Sustained release nanoformulations of second line antitubercular drugs levofloxacin and ethionamide had shown promise in pharmacokinetics and acute and sub-acute toxicity studies. The present study evaluated the clastogenicity potential of the nanoformulations of these antitubercular agents. Clastogenicity was evaluated by (a) in vitro micronucleus assay (b) in vivo micronucleus assay in Swiss albino mice and (c) sister chromatid exchange (SCE) in CHO cell lines. Ethionamide and levofloxacin loaded nanoparticles were 312 ± 64 nm and 245 ± 24 nm in size respectively and drug encapsulation was 35.2 ± 3.1% w/w and 45.6 ± 9.4% w/w, respectively. The frequency of MN-NCE/1000 NCE and MN-PCE/1000 PCE were significantly reduced in mice treated with ethionamide nanoparticle (3.5 ± 0.9, 13.8 ± 16.68) and levofloxacin nanoparticles (5.6 ± 2.7, 16.7 ± 12.7) compared to the mice treated with free ethionamide (11.5 ± 4.1, p = 0.23 and 45.19 ± 19.21, p = 0.38) and free levofloxacin (14.7 ± 1.88, p < 0.0001 and 54.6 ± 18.1, p = 0.0017), respectively. For in vitro, micronucleus assay frequencies of micronuclei per thousand bi-nucleated cells (MN-BN/1000 BN) was 188.3 ± 20.20 and 148 ± 20.42 for ethionamide and levofloxacin nanoparticles as compared to 232.6 ± 16.04 (p = 0.52) and 175 ± 5.56 (p = 0.45) for free ethionamide and levofloxacin, respectively.
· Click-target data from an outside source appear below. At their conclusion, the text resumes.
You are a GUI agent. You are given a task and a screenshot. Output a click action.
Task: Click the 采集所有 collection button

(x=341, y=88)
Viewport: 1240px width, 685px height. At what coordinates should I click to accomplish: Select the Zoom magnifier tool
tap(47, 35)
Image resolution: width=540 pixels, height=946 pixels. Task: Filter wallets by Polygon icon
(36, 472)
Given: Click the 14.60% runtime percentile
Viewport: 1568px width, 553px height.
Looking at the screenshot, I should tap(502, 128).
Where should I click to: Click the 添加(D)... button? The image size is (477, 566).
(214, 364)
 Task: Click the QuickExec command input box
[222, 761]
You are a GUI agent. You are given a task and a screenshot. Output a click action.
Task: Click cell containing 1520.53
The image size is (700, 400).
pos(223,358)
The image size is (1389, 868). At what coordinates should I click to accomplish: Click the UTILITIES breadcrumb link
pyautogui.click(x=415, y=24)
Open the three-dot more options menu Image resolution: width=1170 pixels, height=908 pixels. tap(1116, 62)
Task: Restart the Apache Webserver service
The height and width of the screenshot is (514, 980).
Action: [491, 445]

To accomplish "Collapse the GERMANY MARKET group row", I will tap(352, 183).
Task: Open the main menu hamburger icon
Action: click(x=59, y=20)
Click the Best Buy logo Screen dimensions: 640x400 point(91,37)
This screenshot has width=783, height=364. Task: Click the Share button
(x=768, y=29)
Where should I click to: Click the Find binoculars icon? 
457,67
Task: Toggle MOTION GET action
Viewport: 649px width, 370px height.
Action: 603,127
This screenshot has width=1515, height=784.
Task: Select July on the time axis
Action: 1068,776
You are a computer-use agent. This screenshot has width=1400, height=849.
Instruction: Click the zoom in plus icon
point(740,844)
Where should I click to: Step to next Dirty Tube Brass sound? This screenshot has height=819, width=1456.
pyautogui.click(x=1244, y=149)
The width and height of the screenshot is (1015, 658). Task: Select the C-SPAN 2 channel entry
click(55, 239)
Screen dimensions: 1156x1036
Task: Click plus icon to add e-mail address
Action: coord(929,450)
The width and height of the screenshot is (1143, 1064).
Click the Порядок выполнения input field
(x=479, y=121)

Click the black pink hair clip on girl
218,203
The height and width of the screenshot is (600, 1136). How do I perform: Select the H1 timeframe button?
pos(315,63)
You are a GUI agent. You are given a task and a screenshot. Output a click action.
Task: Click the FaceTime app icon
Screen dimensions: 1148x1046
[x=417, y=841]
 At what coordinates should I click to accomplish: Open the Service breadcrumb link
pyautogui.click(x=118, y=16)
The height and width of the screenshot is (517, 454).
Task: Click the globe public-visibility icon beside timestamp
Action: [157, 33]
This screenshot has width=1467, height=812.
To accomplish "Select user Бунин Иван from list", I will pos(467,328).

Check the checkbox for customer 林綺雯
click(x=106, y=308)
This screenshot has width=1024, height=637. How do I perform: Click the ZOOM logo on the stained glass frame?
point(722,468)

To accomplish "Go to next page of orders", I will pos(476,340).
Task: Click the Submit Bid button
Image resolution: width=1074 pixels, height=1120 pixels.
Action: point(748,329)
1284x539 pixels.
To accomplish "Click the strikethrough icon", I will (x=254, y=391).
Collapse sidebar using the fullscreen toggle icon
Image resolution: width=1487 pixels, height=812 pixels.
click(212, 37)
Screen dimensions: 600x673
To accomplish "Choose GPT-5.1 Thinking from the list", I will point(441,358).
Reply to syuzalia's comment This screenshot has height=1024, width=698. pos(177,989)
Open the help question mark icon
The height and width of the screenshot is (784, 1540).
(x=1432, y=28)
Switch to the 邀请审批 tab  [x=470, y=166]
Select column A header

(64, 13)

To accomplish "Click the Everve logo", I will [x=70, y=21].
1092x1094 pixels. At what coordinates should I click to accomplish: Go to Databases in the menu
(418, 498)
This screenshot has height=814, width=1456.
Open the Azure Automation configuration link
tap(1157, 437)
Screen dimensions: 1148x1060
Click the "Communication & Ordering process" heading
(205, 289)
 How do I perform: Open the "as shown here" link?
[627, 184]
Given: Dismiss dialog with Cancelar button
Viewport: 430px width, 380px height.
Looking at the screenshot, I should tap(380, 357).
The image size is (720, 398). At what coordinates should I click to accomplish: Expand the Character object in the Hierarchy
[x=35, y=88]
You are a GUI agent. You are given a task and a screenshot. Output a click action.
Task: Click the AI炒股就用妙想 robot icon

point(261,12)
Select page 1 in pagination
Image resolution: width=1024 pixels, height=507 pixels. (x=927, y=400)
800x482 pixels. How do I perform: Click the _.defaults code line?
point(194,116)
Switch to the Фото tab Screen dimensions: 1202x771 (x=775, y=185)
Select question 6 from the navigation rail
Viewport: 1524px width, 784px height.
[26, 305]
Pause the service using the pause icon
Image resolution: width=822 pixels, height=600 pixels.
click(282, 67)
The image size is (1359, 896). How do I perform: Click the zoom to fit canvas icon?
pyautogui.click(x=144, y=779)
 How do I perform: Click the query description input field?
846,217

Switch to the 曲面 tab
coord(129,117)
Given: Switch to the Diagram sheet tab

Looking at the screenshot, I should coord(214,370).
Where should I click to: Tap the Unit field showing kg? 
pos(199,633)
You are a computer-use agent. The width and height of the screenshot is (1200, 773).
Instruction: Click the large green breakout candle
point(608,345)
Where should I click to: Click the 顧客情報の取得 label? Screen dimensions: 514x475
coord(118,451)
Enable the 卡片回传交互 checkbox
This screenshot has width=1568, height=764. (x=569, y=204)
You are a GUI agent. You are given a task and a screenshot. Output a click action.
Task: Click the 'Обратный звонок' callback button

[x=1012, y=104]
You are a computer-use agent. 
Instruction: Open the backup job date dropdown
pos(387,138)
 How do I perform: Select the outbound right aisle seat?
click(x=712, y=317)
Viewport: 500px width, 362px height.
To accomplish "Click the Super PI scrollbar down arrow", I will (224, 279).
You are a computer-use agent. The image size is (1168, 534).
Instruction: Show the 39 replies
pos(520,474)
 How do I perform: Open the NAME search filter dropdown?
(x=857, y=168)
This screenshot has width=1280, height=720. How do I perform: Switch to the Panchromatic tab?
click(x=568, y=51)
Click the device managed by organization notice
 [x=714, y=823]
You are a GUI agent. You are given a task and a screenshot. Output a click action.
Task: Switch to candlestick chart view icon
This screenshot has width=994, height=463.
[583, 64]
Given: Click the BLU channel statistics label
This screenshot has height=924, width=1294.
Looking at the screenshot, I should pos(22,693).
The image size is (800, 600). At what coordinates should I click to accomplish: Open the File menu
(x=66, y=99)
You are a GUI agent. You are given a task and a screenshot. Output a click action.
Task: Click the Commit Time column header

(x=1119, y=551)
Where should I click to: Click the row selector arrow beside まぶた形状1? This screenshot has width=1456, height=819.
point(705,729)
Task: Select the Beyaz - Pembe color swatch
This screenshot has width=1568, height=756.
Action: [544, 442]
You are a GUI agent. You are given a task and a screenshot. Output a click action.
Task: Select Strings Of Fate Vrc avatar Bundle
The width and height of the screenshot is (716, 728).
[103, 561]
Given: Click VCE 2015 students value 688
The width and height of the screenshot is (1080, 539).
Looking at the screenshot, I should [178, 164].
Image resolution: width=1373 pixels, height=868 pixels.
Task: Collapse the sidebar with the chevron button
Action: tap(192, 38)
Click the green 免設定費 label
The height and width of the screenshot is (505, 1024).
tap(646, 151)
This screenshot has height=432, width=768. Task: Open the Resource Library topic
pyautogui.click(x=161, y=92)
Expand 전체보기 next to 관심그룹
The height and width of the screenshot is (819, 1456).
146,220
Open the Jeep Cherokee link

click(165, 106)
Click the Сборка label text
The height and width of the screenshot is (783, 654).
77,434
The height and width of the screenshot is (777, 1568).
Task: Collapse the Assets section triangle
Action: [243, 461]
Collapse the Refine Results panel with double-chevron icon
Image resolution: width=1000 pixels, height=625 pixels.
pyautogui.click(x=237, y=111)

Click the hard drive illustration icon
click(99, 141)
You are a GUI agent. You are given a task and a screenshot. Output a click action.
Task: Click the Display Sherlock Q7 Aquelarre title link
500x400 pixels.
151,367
The average number of SCE per cell for nanoformulation of ethionamide were not different from that of free drug (4.9 ± 0.51 vs 4.1 ± 0.55, p = 0.86). The SCE per cells were not significant difference for nanoformulation of levofloxacin (2.33 ± 1.36 vs 5.46 ± 0.25, p = 0.88). In vitro and in vivo assays have shown relatively less clastogenic potential of equivalent dose of ethionamide nanoparticles as compared to the conventional formulation.

二线抗结核药物左氧氟沙星和乙硫异烟胺的缓释纳米制剂在药代动力学和急性和亚急性毒性研究中显示出前景。本研究评估了这些抗结核药物纳米制剂的致裂潜力。通过 (a) 体外微核试验 (b) 瑞士白化小鼠体内微核试验和 (c) CHO 细胞系中的姐妹染色单体交换 (SCE) 来评估致畸性。载有乙硫异烟胺和左氧氟沙星的纳米颗粒的大小分别为 312 ± 64 nm 和 245 ± 24 nm，药物包封率分别为 35.2 ± 3.1% w/w 和 45.6 ± 9.4% w/w。在用乙硫异烟胺纳米颗粒 (3.5 ± 0.9, 13.8 ± 16.68) 和左氧氟沙星纳米颗粒 (5.6 ± 2.7, 16.7 ± 12) 治疗的小鼠中，MN-NCE/1000 NCE 和 MN-PCE/1000 PCE 的频率显着降低。7) 与用游离乙硫异烟胺 (11.5 ± 4.1, p = 0.23 和 45.19 ± 19.21, p = 0.38) 和游离左氧氟沙星 (14.7 ± 1.88, p < 0.0001, p = 18.0, p = 18.0) 治疗的小鼠相比。为了在体外，对于乙硫异烟胺和左氧氟沙星纳米颗粒，每千个双核细胞中微核的微核检测频率 (MN-BN/1000 BN) 分别为 188.3 ± 20.20 和 148 ± 20.42，而乙硫异烟胺和左氧氟沙星纳米颗粒为 232.6 ± 16.04 (p = 5.52) ±50.55。 (p = 0.45) 分别为游离乙硫异烟胺和左氧氟沙星。乙硫异烟胺纳米制剂的每个细胞的平均 SCE 数与游离药物的 SCE 数没有区别（4.9 ± 0.51 vs 4.1 ± 0.55，p = 0.86）。对于左氧氟沙星的纳米制剂，每个细胞的 SCE 没有显着差异（2.33 ± 1.36 对 5.46 ± 0.25，p = 0.88）。与常规制剂相比，体外和体内试验表明，等效剂量的乙硫异烟胺纳米颗粒的致裂潜力相对较低。